I (troppi) dossier non chiusi

Ma la domanda, legittima e non prevenuta, è se Conte con le sue modalità narrative sia davvero capace di parlare alla nostra Main Street o invece appaia più preoccupato degli equilibri romani di governo, delle voci di corridoio e di cementare attorno a sé il consenso del ceto amministrativo di Stato. Prendiamo, ad esempio, la questione dei prestiti garantiti dallo Stato alle piccole e piccolissime imprese. Non credo che tutte le Pmi si possano salvare – già nel 2008 non andò così – se non altro perché l’età media di molti capiazienda è ben oltre la soglia critica ma la selezione, se ci deve essere, non può essere affidata alla burocrazia bancaria.

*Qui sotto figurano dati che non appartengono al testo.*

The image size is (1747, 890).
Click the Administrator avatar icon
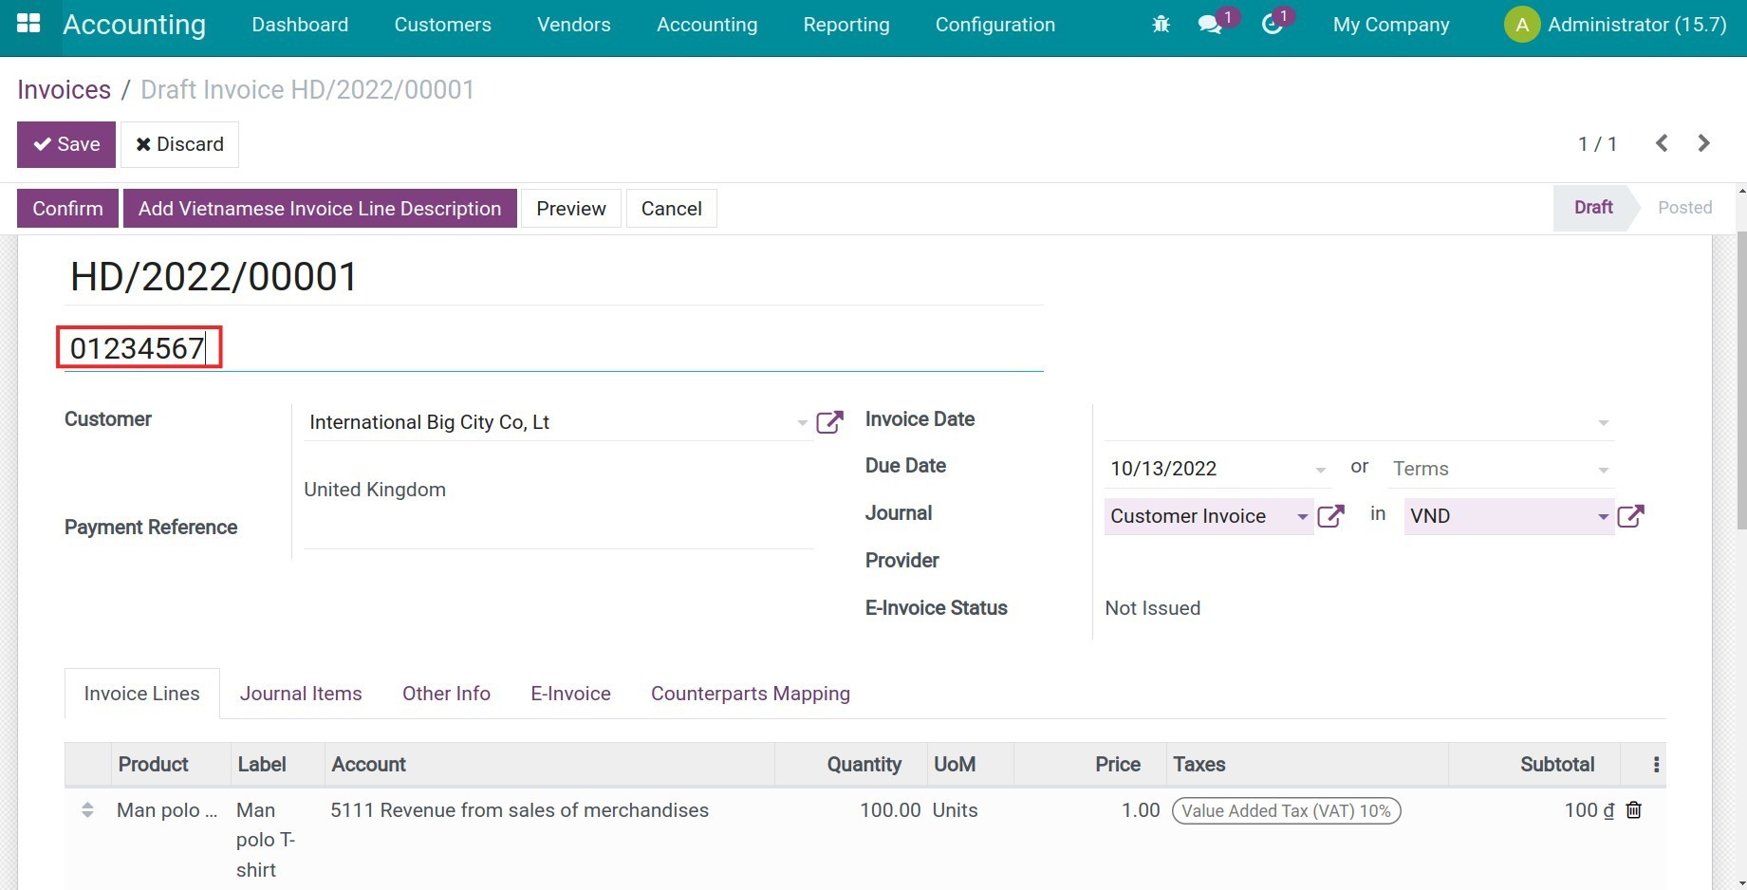tap(1521, 24)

E invece continuano le segnalazioni da tutta Italia di trasferimenti che avvengono in maniera troppo lenta.

All’interno della compagine governativa però il Mise — che dovrebbe governare quella selezione — appare l’anello debole, una struttura fiaccata dalla lottizzazione grillina. Servirebbe almeno un Mister Pmi che sapesse parlare al mondo dei Piccoli e costruire un percorso credibile di uscita dall’emergenza. Le riunioni nella Sala Verde, il tempio della concertazione, nel tempo si sono rivelate sempre meno operative e sempre più trasformate in defatiganti tournée oratorie.

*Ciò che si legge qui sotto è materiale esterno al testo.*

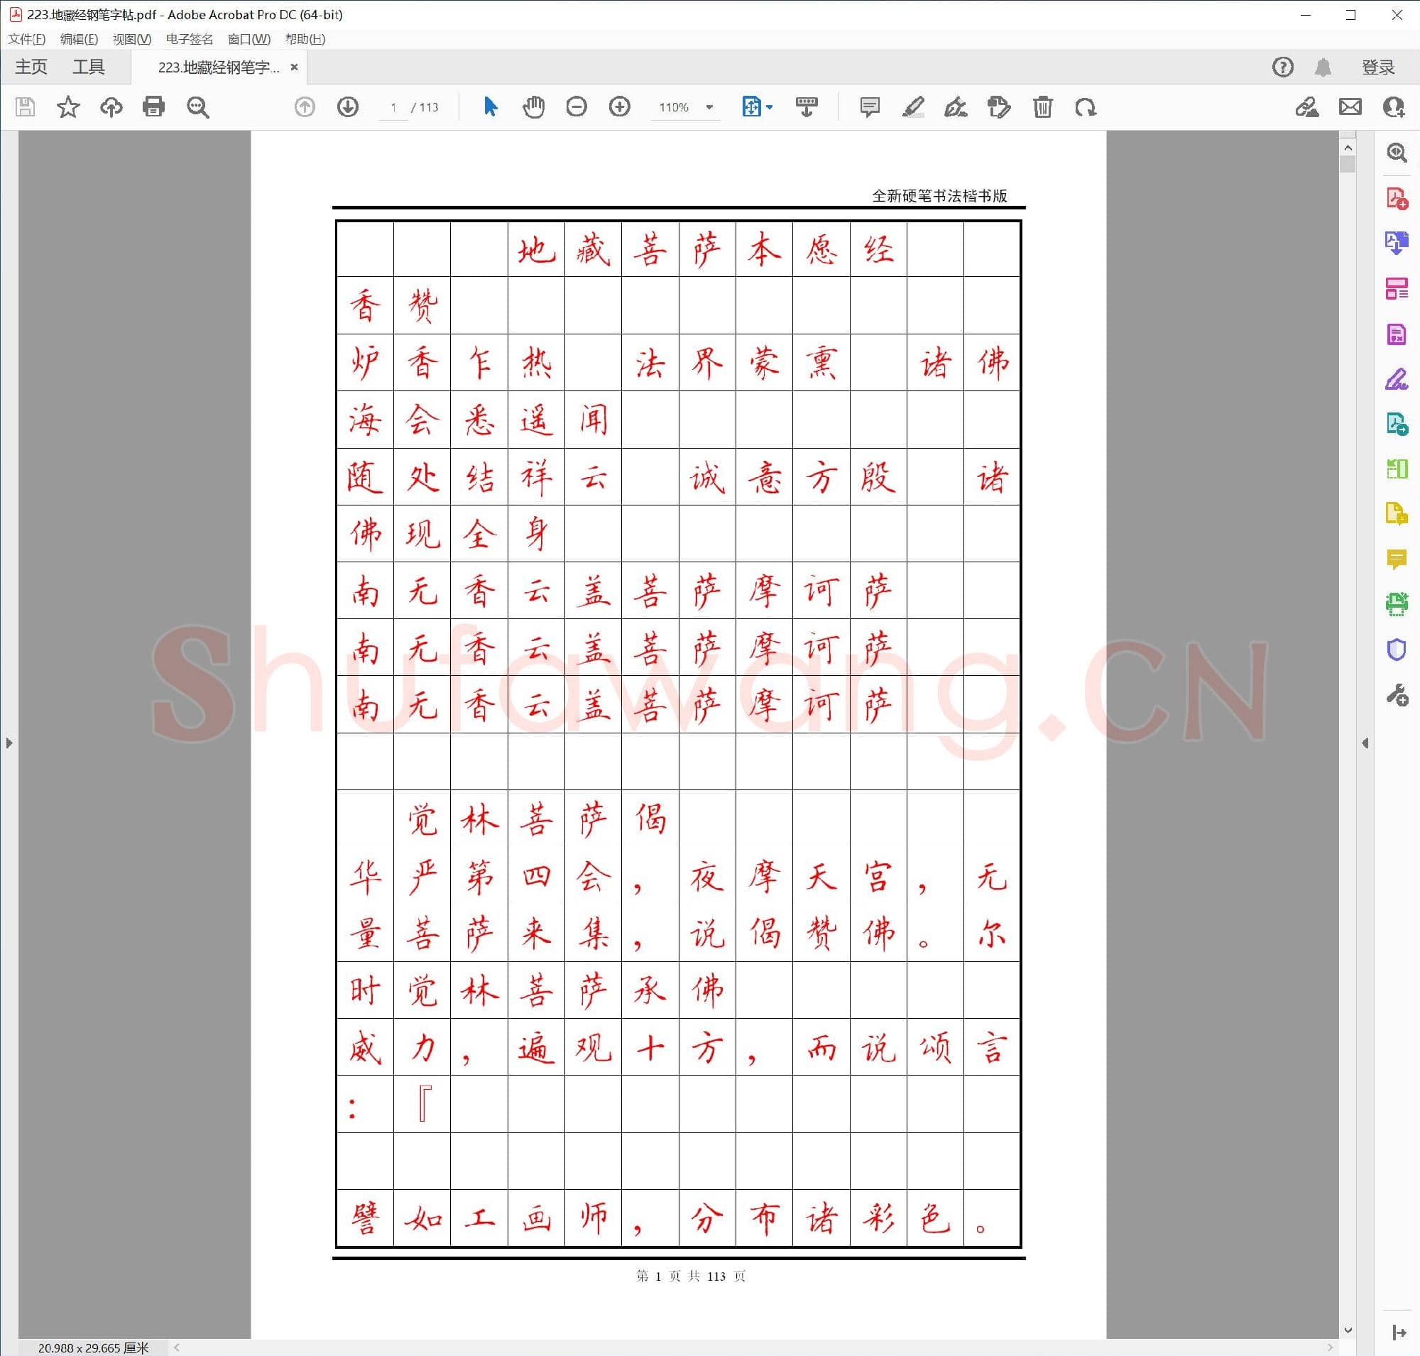Open the sticky note comment tool
1420x1356 pixels.
[869, 107]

Ma anche su un altro terreno, quello del contenzioso con Autostrade la tempestività e l’efficacia non sembrano rientrare tra le principali doti del capo del governo. La chiusura del contenzioso sorto dopo il crollo del Ponte Morandi con l’azionista Atlantia è necessaria, lo dimostra se non altro il paradosso che sia risultato più veloce ricostruire il viadotto che chiudere una battaglia politico-legale. Quel dossier poi blocca la realizzazione di opere pubbliche a cascata, come non si stanca di denunciare Stefano Bonaccini, l’unico governatore del Nord che porta la stessa casacca di uno dei partiti di governo e, il caso vuole, l’esponente che con il suo successo elettorale contro Matteo Salvini ha allungato la vita al governo Conte.

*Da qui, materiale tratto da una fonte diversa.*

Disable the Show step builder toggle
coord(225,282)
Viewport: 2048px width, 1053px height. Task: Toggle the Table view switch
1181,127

Un terzo dossier che mostra l’andamento lento pede dell’esecutivo è quello degli incentivi per il mercato dell’automotive, che non sarà più «l’industria delle industrie», come veniva definita una volta, ma si porta dietro molte altre filiere come l’elettronica, l’arredo degli interni, le materie plastiche. Nell’immediato il settore è scosso dalla crisi di domanda di cui sopra ma è anche alla vigilia di una tormentata transizione tecnologica. Chi si sta occupando di questo rebus? E chi nel decreto Rilancio ha pensato bene di incentivare i monopattini ma ha dimenticato l’automotive? Forse aver relegato la task force di Vittorio Colao a compiti sostanzialmente consulenziali è stato, da parte di Conte, un calcolo errato. La lista dei dossier caldi, infatti, potrebbe continuare impietosamente ma preferisco in chiusura sollevare una questione di metodo: durante tutto il picco dell’emergenza sanitaria il premier ha abilmente mescolato le responsabilità del suo ruolo con quelle del comitato medico-scientifico, temo che nella fase della ricostruzione sia tentato di fare il bis. E il secondo coniglio dal cilindro potrebbe prendere le sembianze degli Stati generali dell’economia. Un evento punching ball più che la ricerca della strada che porta a un autentico contratto sociale.